George W. Bush. « Je me suis totalement engagé pour l’ouverture des marchés des pays tiers aux agriculteurs et éleveurs américains (...) Nos agriculteurs cultivent un hectare sur trois pour l’exportation, et j’ai œuvré pour offrir de nouvelles opportunités à leurs produits. Mon administration s’est lancée dans une des actions pour l’ouverture des marchés les plus percutantes de l’histoire de notre nation, et nous avons préparé la voie à la réduction et l’élimination des subventions agricoles inéquitables des pays tiers. Parallèlement, nous avons été vigilants et rendu nos partenaires commerciaux redevables des violations commerciales qui font du mal aux agriculteurs américains.
« La Trade Promotion Authority (TPA – pouvoir de négociation accordé au président par le Congrès) est un outil important pour l’ouverture des marchés. La précédente administration avait laissé expirer la TPA, et je me suis battu pour la regagner. Je soutiens fortement le renouvellement de la TPA, qui donne aux Etats-Unis la possibilité d’ouvrir des négociations qui bénéficieront au secteur agricole et alimentaire américain.
« La biotechnologie joue un rôle extrêmement important dans la réduction de l’impact environnemental de l’agriculture et la réponse à apporter à la demande mondiale croissante de nourriture. Pour protéger nos agriculteurs, qui produisent 70 % de l’alimentation biotechnologique mondiale, mon administration s’oppose à l’étiquetage des aliments génétiquement modifiés. Le département de l’agriculture fournit aussi une aide aux exploitants américains qui souhaitent cultiver des produits non modifiés, en particulier pour l’exportation.

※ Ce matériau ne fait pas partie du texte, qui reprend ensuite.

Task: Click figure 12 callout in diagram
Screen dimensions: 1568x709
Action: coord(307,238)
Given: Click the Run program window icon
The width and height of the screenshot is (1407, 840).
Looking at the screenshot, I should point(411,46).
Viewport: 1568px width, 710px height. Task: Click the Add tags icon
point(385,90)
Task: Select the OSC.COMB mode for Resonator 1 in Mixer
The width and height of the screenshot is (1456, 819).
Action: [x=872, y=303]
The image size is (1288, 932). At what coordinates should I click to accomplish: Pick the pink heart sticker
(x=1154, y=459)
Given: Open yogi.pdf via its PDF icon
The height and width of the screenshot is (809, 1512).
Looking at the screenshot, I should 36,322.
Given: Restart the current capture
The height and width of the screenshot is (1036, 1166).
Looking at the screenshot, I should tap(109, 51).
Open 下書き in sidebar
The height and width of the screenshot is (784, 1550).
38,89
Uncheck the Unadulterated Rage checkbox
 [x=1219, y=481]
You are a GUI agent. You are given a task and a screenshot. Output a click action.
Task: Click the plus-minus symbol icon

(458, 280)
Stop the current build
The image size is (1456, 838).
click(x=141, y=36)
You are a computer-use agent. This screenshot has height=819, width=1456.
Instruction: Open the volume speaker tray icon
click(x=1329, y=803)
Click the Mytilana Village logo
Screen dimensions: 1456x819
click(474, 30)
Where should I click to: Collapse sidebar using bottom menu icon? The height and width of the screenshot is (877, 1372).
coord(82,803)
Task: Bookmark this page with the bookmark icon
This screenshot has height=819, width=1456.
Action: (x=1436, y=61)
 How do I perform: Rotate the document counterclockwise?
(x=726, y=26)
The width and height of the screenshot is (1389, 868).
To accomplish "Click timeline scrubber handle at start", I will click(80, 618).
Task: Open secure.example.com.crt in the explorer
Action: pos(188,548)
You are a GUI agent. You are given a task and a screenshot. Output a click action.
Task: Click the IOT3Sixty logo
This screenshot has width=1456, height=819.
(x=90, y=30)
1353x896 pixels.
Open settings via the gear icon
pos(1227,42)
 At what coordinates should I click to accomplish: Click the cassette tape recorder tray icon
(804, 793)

« De plus, mon administration a vigoureusement poussé nos partenaires commerciaux à éliminer les interdictions et restrictions sur les produits agricoles génétiquement modifiés qui ignorent la science. Par exemple, nous avons entamé une procédure à l’OMC contre les restrictions non fondées de l’UE sur les importations de produits génétiquement modifiés».